Ketua MPR Belum Menanggapi Surat Usulan Pemakzulan Gibran

Ketua MPR RI, Ahmad Muzani, menyatakan belum melihat secara langsung surat usulan pemakzulan Wakil Presiden Gibran Rakabuming Raka yang diajukan oleh Forum Purnawirawan Prajurit TNI. Pernyataan ini disampaikan Muzani di sela-sela kegiatannya di Masjid Istiqlal, Jakarta, menjelang perayaan Idul Adha. Ia menjelaskan bahwa kesibukan persiapan perayaan tersebut membuatnya belum sempat ke kantor.
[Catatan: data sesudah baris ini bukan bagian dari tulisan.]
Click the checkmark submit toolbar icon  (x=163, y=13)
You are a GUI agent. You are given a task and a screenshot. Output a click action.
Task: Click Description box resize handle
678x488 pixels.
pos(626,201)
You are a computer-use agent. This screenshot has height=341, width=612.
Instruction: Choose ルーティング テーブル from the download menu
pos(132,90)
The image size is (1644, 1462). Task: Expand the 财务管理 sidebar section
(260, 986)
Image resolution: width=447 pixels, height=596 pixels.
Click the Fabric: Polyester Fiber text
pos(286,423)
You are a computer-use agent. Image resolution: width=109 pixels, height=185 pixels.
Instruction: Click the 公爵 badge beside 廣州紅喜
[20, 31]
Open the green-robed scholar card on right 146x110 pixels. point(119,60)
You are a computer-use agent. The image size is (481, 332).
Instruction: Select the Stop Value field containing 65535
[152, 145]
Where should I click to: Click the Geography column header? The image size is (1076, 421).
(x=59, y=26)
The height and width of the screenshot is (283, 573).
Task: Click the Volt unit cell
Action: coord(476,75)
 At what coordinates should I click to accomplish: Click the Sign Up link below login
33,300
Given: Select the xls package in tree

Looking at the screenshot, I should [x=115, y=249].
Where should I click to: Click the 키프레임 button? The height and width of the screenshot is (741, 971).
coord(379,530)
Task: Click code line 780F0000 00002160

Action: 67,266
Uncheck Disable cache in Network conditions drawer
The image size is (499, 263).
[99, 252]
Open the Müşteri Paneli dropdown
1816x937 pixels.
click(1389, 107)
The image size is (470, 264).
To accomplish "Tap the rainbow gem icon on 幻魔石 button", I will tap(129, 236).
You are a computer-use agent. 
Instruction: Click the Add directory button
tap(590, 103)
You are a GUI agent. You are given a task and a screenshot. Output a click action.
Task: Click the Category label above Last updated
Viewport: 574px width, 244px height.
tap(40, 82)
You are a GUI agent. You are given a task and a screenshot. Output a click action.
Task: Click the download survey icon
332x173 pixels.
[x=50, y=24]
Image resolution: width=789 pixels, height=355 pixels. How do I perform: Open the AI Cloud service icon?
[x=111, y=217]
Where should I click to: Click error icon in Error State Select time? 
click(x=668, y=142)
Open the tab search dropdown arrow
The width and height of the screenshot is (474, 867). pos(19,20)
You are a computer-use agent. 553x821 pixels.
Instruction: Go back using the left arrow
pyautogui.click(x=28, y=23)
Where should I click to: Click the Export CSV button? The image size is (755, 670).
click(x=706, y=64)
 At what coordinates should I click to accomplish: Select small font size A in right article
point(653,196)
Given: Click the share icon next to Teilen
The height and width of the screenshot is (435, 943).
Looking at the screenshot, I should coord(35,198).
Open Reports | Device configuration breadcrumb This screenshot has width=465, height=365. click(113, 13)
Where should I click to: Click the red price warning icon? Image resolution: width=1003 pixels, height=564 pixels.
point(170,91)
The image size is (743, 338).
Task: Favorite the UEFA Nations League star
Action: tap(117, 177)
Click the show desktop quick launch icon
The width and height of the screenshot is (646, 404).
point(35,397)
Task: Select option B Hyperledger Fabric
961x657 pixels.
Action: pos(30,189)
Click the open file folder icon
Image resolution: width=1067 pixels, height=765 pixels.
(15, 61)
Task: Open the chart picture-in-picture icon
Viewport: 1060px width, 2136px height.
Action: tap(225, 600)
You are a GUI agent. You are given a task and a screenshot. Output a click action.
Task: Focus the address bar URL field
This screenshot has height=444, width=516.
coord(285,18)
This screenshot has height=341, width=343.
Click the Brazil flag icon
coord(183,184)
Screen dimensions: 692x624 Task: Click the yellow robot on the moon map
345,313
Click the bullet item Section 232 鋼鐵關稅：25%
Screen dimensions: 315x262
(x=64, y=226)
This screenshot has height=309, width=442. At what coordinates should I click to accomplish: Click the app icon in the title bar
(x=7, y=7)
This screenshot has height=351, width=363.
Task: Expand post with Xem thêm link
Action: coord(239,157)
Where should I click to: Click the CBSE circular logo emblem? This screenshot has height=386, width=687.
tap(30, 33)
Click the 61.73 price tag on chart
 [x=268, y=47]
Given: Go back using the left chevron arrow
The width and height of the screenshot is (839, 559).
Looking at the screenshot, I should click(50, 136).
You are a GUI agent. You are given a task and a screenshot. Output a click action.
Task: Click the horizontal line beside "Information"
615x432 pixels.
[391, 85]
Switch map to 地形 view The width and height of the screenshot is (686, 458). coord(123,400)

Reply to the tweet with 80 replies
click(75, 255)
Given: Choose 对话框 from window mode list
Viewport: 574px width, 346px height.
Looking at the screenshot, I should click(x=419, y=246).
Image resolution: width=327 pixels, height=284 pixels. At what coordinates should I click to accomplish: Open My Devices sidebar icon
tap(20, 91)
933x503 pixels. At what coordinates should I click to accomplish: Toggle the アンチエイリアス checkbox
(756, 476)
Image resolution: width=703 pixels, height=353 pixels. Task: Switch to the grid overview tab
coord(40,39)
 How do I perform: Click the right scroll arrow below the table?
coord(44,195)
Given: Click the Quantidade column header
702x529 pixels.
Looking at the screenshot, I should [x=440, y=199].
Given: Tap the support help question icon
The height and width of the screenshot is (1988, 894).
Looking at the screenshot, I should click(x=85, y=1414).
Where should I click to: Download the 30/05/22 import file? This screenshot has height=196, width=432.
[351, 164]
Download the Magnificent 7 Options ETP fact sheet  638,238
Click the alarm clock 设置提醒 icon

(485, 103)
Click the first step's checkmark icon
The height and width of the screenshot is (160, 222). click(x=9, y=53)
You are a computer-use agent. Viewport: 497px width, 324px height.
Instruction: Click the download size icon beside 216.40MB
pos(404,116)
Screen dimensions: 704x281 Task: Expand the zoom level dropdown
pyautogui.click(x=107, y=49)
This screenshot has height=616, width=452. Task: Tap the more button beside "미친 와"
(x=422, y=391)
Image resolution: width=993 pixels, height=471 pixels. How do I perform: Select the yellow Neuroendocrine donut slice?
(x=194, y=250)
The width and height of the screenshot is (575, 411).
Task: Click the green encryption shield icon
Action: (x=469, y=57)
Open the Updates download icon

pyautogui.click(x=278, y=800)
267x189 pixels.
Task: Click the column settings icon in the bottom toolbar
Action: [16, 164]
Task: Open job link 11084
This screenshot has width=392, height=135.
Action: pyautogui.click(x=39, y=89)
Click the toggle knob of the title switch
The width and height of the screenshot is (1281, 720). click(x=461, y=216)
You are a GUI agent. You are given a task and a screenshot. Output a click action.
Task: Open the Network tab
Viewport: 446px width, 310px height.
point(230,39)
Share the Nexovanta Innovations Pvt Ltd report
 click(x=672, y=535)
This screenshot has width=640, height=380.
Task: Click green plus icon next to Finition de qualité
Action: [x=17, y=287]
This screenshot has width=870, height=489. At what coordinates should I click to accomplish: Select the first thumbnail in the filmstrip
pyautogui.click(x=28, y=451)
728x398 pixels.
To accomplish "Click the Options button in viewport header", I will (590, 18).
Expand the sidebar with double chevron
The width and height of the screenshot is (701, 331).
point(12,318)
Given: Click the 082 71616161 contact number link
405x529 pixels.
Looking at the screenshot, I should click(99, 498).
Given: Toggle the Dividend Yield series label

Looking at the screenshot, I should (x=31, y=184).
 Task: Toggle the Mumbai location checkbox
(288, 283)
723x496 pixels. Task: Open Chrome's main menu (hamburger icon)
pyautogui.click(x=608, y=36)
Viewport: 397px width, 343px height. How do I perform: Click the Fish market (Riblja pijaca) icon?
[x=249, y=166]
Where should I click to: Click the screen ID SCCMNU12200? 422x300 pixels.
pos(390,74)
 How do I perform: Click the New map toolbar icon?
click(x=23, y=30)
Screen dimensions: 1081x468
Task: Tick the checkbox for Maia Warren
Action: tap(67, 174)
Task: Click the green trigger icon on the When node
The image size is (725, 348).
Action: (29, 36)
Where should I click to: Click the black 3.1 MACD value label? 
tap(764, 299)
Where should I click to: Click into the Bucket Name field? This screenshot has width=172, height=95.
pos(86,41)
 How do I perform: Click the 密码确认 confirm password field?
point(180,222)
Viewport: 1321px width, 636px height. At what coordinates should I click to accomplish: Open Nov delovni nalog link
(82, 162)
"Saya belum sempat ke kantor dalam beberapa hari terakhir karena persiapan Idul Adha," ujarnya singkat.

Sebelumnya, Wakil Ketua MPR RI, Hidayat Nur Wahid (HNW), mengungkapkan bahwa surat usulan pemakzulan tersebut telah diterima dan berada di meja Ketua MPR. Namun, HNW tidak dapat memastikan apakah Muzani sudah membaca surat tersebut, mengingat saat ini anggota DPR/MPR sedang dalam masa reses dan menjalankan tugas di daerah pemilihan masing-masing.

"Sejauh yang saya tahu, surat itu sudah sampai di meja Ketua MPR. Namun, karena sedang reses, saya tidak tahu apakah beliau sudah membacanya. Saat ini, saya fokus pada daerah pemilihan saya di Jakarta," kata HNW di Kompleks Parlemen, Jakarta.

HNW menjelaskan bahwa surat tersebut ditujukan kepada Ketua MPR RI periode 2024-2029. Oleh karena itu, langkah selanjutnya tergantung pada arahan Muzani terkait waktu pembahasan surat tersebut.

"Kami sebagai pimpinan menunggu arahan mengenai kapan surat ini akan dibahas. Hingga saat ini, kami belum menerima undangan untuk membahasnya. Jadi, kita tunggu saja undangan dari Ketua MPR," lanjut HNW.

Menanggapi kemungkinan klarifikasi kepada Forum Purnawirawan Prajurit TNI terkait usulan tersebut, HNW menyatakan bahwa keputusan tersebut sepenuhnya berada di tangan Ketua MPR RI.

"Itu semua tergantung pada keputusan Pak Ketua," tegasnya.

Lebih lanjut, HNW menambahkan bahwa MPR RI juga menunggu usulan dari DPR RI terkait pembahasan surat pemakzulan Gibran. Ia menekankan bahwa MPR RI baru dapat membahas usulan tersebut setelah DPR RI menggelar sidang.

"Prosesnya panjang. Keputusan awal ada di DPR, kemudian ke MK, lalu kembali ke DPR, dan baru kemudian ke MPR. Jadi, masih ada tahapan yang harus dilalui," jelasnya.

Secara garis besar, proses pemakzulan seorang wakil presiden di Indonesia melibatkan beberapa tahapan penting. Pertama, usulan pemakzulan harus diajukan oleh sejumlah anggota DPR. Selanjutnya, DPR akan melakukan penyelidikan dan pembahasan terhadap usulan tersebut. Jika DPR menyetujui usulan pemakzulan, maka usulan tersebut akan diajukan ke Mahkamah Konstitusi (MK) untuk dilakukan pengujian. Apabila MK menyatakan bahwa wakil presiden terbukti melanggar hukum atau melakukan tindakan tercela, maka DPR akan mengadakan sidang paripurna untuk memutuskan apakah wakil presiden akan dimakzulkan atau tidak. Keputusan DPR ini kemudian akan diajukan ke MPR untuk mendapatkan persetujuan akhir. Proses ini melibatkan berbagai lembaga negara dan membutuhkan waktu yang cukup panjang.